Chan had been 12.76 points back of the leader, world bronze medallist Boyang Jin of China, after doubling a planned triple Lutz in the short program, which invalidated that element. He’d also stumbled out of the landing on his triple Axel.
But the free skate was a completely different story as Chan flew through his jumps with ease, making only one mistake when he fell on the quad Salchow, which is new to his program this season. Both his opening quad toe-triple toe combination and first triple Axel earned huge grades of execution.
Jin, who is one of the few skaters attempting four of the four-revolution jumps in his free skate, also fell on one of his quad attempts. Despite having a start value more than eight points greater than Chan, he only got the edge on the technical mark by a quarter of a point due to the execution of the elements.
But it was on the components side where Chan really made up ground, outscoring Jin by more than 14 points to take gold with an overall score of 279.72 to 278.54. Russia’s Sergei Voronov was third with 243.76.
With his victory earlier in the season at Skate Canada International, Chan is now qualified for the Grand Prix Final in December.

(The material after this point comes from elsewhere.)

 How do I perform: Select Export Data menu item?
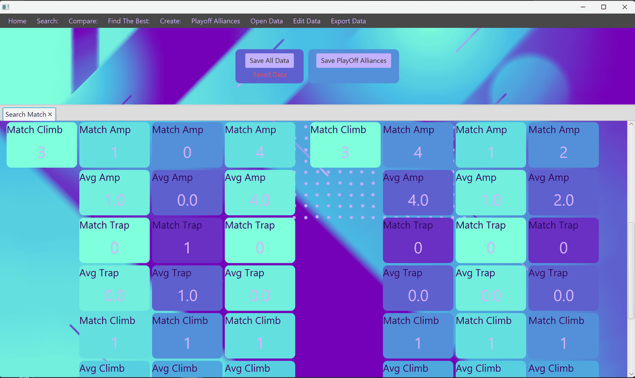348,21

Osmond had been the short program leader after a very solid performance that only included a minor turnout on the landing of her double Axel. There were a few more jump errors in the free skate, but on a day that saw numerous mistakes from most of the field, Osmond did what she needed to win her second silver of the Grand Prix series, following up on her podium finish at Skate Canada. Her final overall score of 196.00 left her sandwiched between a pair of Russian world medallists, Elena Radionova (205.90) and Elizaveta Tuktamysheva (192.57).
This fall has seen a great return to form for Osmond, who first launched herself onto the international scene with a gold medal at Skate Canada in the fall of 2012. But then injuries struck, including a broken leg that wiped out her 2014-15 season. She competed in two Grand Prix events for the first time ever in her comeback last season, but is now showing renewed confidence and a sense of belonging amongst the top contenders. She’s likely headed off to her first Grand Prix Final, the first by a Canadian woman since Joannie Rochette in 2009.
Weaver and Poje had also led after the short dance, but with only a half point advantage on last year’s world silver medallists Maia and Alex Shibutani. It was the Americans who got the nod in the free skate in both the execution of the elements and the components to take the gold with an overall total of 185.13 points to Weaver and Poje’s 181.54. Russians Alexandra Stepanova and Ivan Bukin (177.41) were third.
Coming off their first Grand Prix podium together at Skate Canada, Ilyushechkina and Moscovitch won their second bronze of the series, dropping from second after the short program. It has been the side-by-side jumps that have caused them problems so far this year. But with everything else in their programs evolving, they have something to build on as the season goes along.